▸ **Exercise instructions**: Once the line containing "You are a computer-use agent. Image" has been written out, stop; until then, restate each line of the entries below word for word from the first.

▸ **Data to examine**:
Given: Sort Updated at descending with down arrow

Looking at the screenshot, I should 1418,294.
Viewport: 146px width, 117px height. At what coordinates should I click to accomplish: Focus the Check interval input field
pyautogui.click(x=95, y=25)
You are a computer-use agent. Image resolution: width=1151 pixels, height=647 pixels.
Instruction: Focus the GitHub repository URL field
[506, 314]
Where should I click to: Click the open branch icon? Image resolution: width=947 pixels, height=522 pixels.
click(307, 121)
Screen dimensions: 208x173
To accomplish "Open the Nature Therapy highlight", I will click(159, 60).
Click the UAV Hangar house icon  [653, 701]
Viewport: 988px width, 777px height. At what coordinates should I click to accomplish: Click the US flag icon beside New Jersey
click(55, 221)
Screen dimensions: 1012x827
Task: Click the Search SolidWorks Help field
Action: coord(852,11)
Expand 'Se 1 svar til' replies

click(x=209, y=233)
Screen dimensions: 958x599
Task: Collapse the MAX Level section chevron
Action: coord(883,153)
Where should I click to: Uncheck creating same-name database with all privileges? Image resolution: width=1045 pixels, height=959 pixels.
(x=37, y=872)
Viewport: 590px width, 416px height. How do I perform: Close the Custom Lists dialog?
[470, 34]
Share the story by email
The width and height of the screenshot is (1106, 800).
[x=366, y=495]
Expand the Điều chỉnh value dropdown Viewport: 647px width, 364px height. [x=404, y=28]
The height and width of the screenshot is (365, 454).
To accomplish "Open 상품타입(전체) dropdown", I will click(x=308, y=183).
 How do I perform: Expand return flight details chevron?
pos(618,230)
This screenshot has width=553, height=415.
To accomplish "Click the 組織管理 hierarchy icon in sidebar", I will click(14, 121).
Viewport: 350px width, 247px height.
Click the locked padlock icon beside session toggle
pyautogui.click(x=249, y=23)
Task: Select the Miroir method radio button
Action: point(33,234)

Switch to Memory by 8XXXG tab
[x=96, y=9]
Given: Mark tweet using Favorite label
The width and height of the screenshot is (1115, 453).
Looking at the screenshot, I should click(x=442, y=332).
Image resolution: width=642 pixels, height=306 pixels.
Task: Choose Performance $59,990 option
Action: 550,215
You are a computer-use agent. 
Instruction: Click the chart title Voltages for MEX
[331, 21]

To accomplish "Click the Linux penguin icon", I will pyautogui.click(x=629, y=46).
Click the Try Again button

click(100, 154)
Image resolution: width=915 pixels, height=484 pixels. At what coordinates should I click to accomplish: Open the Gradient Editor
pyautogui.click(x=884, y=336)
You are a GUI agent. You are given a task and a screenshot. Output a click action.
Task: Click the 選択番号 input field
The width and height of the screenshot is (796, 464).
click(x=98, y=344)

▸ **Solution to the problem**:
Given: Sort Updated at descending with down arrow

Looking at the screenshot, I should 1418,294.
Viewport: 146px width, 117px height. At what coordinates should I click to accomplish: Focus the Check interval input field
pyautogui.click(x=95, y=25)
You are a computer-use agent. Image resolution: width=1151 pixels, height=647 pixels.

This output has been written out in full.